Pero Paterson no es solo el nombre del protagonista de la película. Paterson vive en Paterson, New Jersey y Paterson es también un retrato de la ciudad, de sus lugares, los que recorre nuestro poeta-conductor de bus, y de sus habitantes, los que se suben al bus y a cuyas historias Jarmusch presta una atención singular. Entre esas historias están las de los personajes más notables que han nacido o vivido en Paterson, desde Lou Costello (el de Abbott & Costello) al poeta William Carlos Williams, cuya obra parece inspirar al propio Paterson, pero también los hechos más insignificantes que algún momento pudieron tener relevancia en la ciudad (por ejemplo, una visita de Iggy Pop, como si Jarmusch quisiese establecer un puente con su otra película en Cannes, Gimme Danger).

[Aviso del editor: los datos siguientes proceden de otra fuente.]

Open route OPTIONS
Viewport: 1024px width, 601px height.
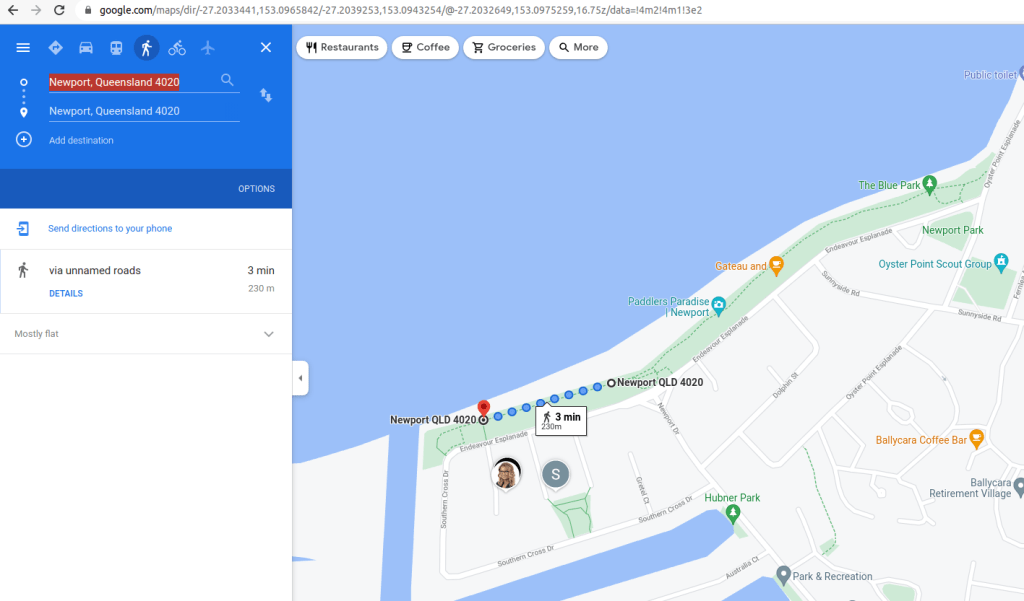coord(256,189)
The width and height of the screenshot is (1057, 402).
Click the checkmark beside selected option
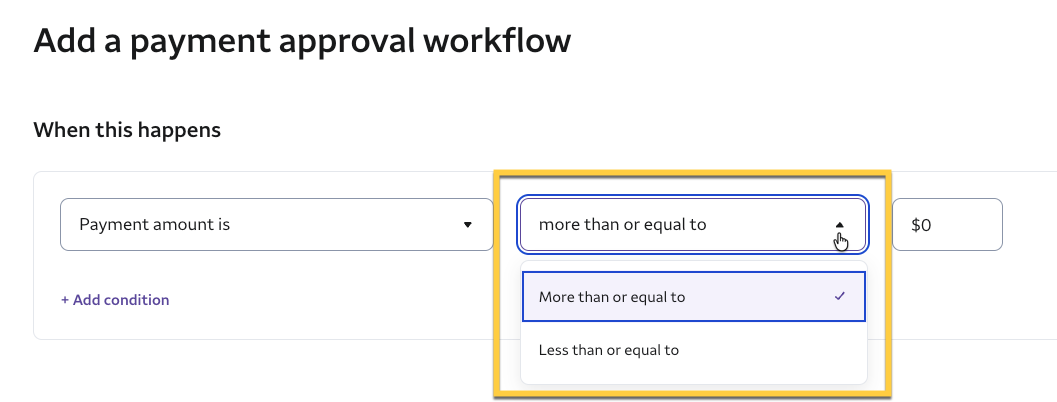coord(840,297)
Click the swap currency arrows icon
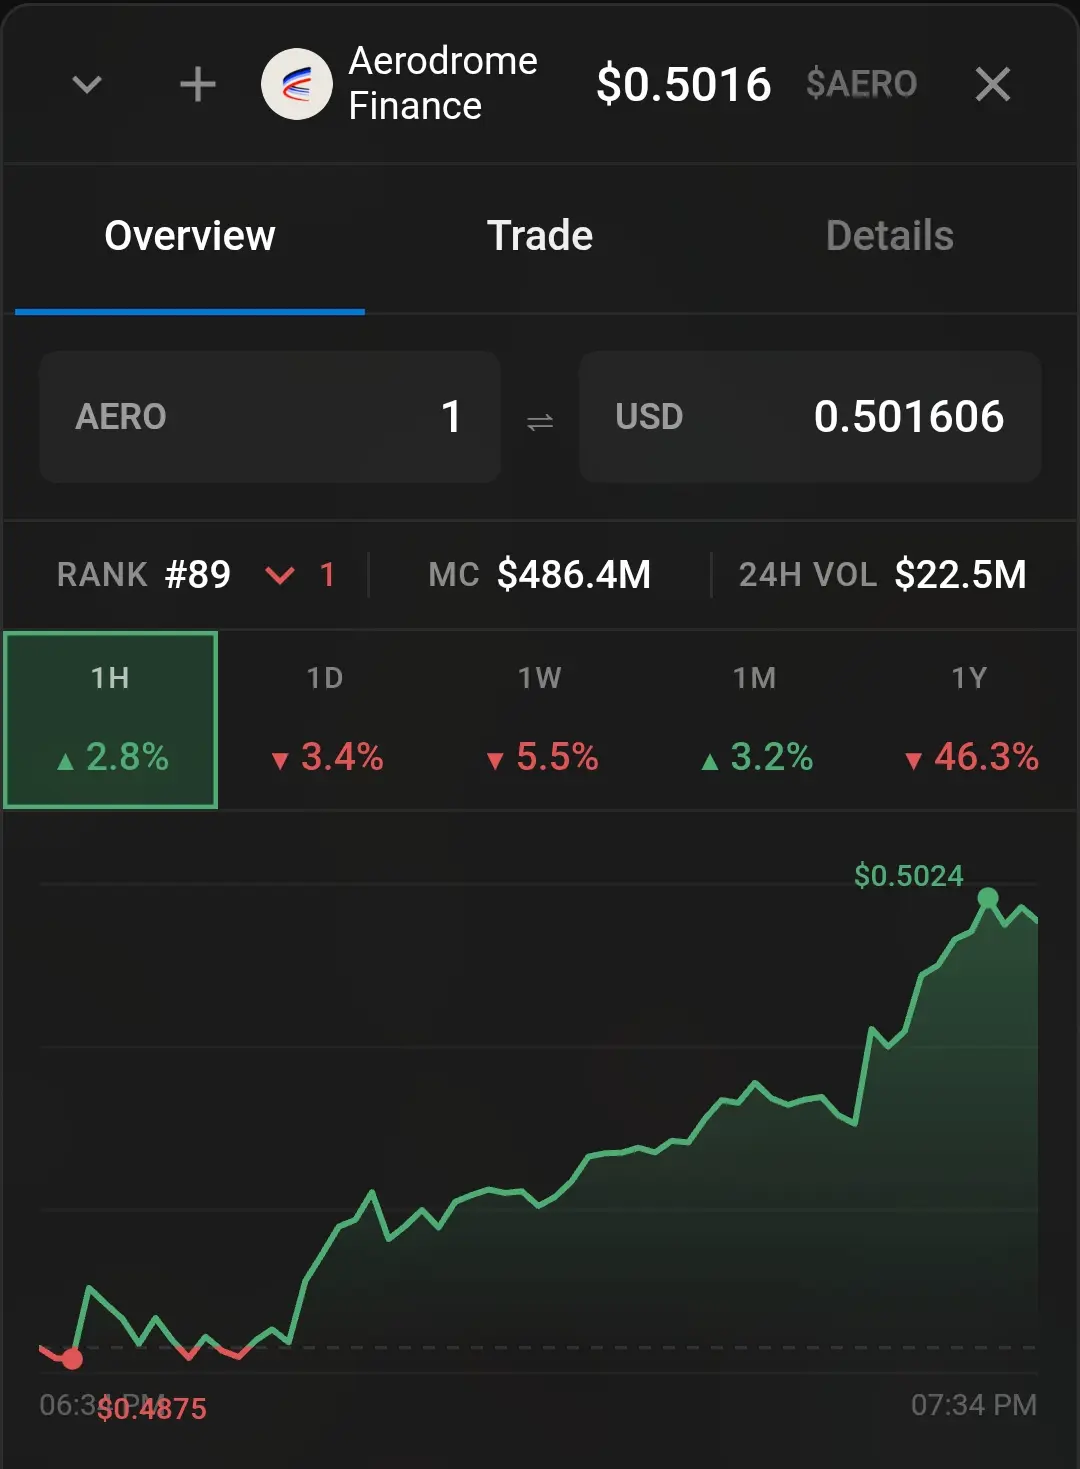Viewport: 1080px width, 1469px height. click(x=540, y=422)
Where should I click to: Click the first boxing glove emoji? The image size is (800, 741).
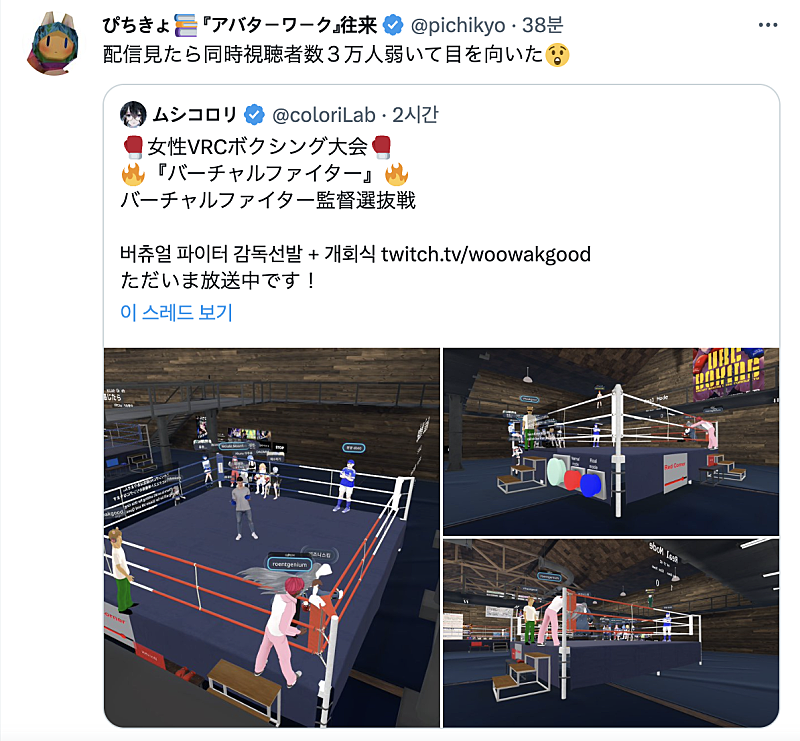133,147
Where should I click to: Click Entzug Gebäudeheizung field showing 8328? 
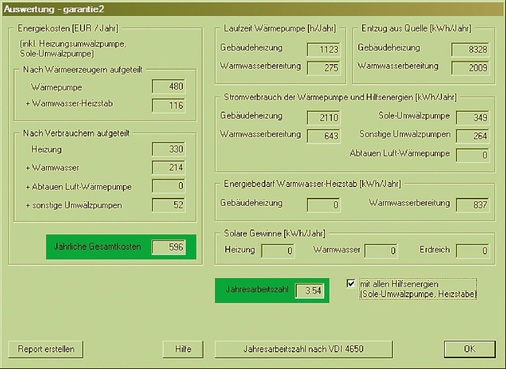click(470, 50)
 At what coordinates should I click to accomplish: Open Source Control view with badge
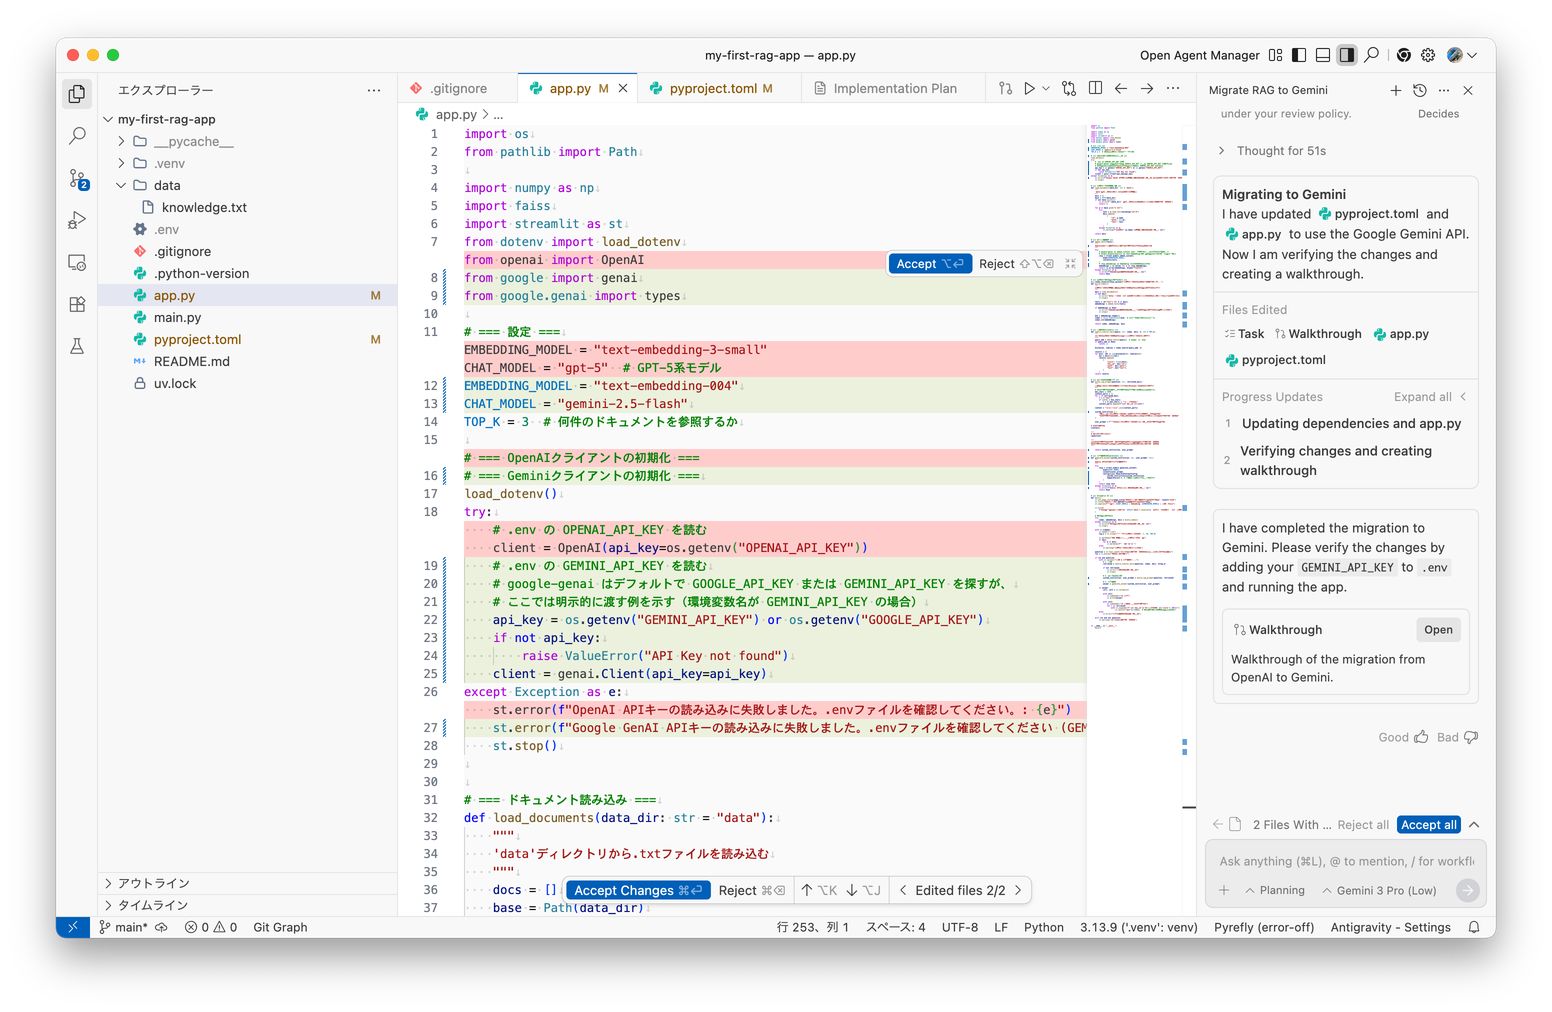click(77, 179)
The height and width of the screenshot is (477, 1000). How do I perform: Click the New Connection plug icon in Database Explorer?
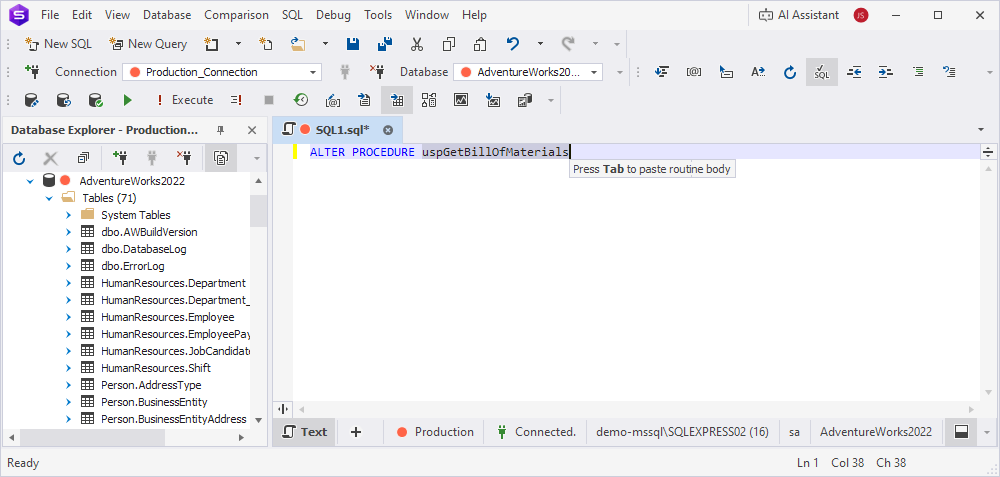coord(121,158)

La repetición sistemática de este ritual de vida va conformando un mundo perfectamente armónico en el que cualquier alteración, por pequeña que sea, puede representar una auténtica catástrofe (la pelea de una pareja en el bar, la avería del bus, la pérdida del cuaderno de poesías); un microcosmos que parece una representación de todo el mundo, como si Paterson fuese una entidad que no diferenciase el lugar de sus habitantes, como si estos fuesen indistinguibles de su ciudad, como si en última instancia nunca pudiesen abandonarla, ni en realidad tampoco lo pretendiesen. Esta armonía podría quizás conducirnos a una interpretación budista o zen de esta cosmología. No sé cuánto de cierto puede haber en esta hipótesis, si bien es que estamos ante la película de Jarmusch que por su tono y ritmo narrativo más se aproxima a las de Yasujiro Ozu. De ahí también que estemos ante su película más cálida y menos cínica, en la que, puede que por primera vez en su carrera, ha abandonado toda distancia emocional con respecto a sus personajes. Por todo ello merecería ser también la más popular de su filmografía.

Los poemas de Paterson, su escritura misma, forman parte de la propia película, sobreimpresionándose en la pantalla, mostrando su progresión, subrayando cuánta relación hay entre estos y la vida del propio Paterson. Dado que esos poemas son citas de Pladgett que existían con anterioridad, la película de Jarmusch debería de considerarse con toda propiedad como una adaptación literaria, una de las más singulares que recuerdo. La poesía siempre ha sido muy refractaria al cine, en particular al cine narrativo. Se ha podido ver estos días en Cannes con dos producciones chilenas, Neruda, de Pablo Larraín, y Poesía sin fin, de Alejandro Jodorowsky. La primera, una película de una insólita fealdad visual, considera que la poesía solo puede ser trasladada al cine mediante algún tipo de artificio grandilocuente, quizás para mitigar así la consabida inferioridad del cine con respecto a las demás artes (por momentos, Neruda se diría dirigida por Peter Greenaway); la segunda considera que la traducción exacta pasa por el simbolismo y lóas explícitas al arte poético. Pero a diferencia de Larraín, Jodorowsky no tiene ninguna pretensión como cineasta, tampoco complejos, y piensa que las imágenes han de estar al servicio de las ideas. Es de este modo como su película puede caer constantemente en el ridículo, sin que a nadie, empezando por su director, parezca importarle. Algo de esto ya ocurría con su película anterior, La danza de la realidad, solo que Poesía sin fin parece realizada con más medios y cuenta, por más que sea difícil apreciarlo, con Christopher Doyle en la fotografía.

No sé si Pablo Larraín y Alejandro Jodorowsky llegarán a ver la película de Jarmusch, pero estaría bien que comenzasen a leer a Pladgett. O a Paterson, en su defecto.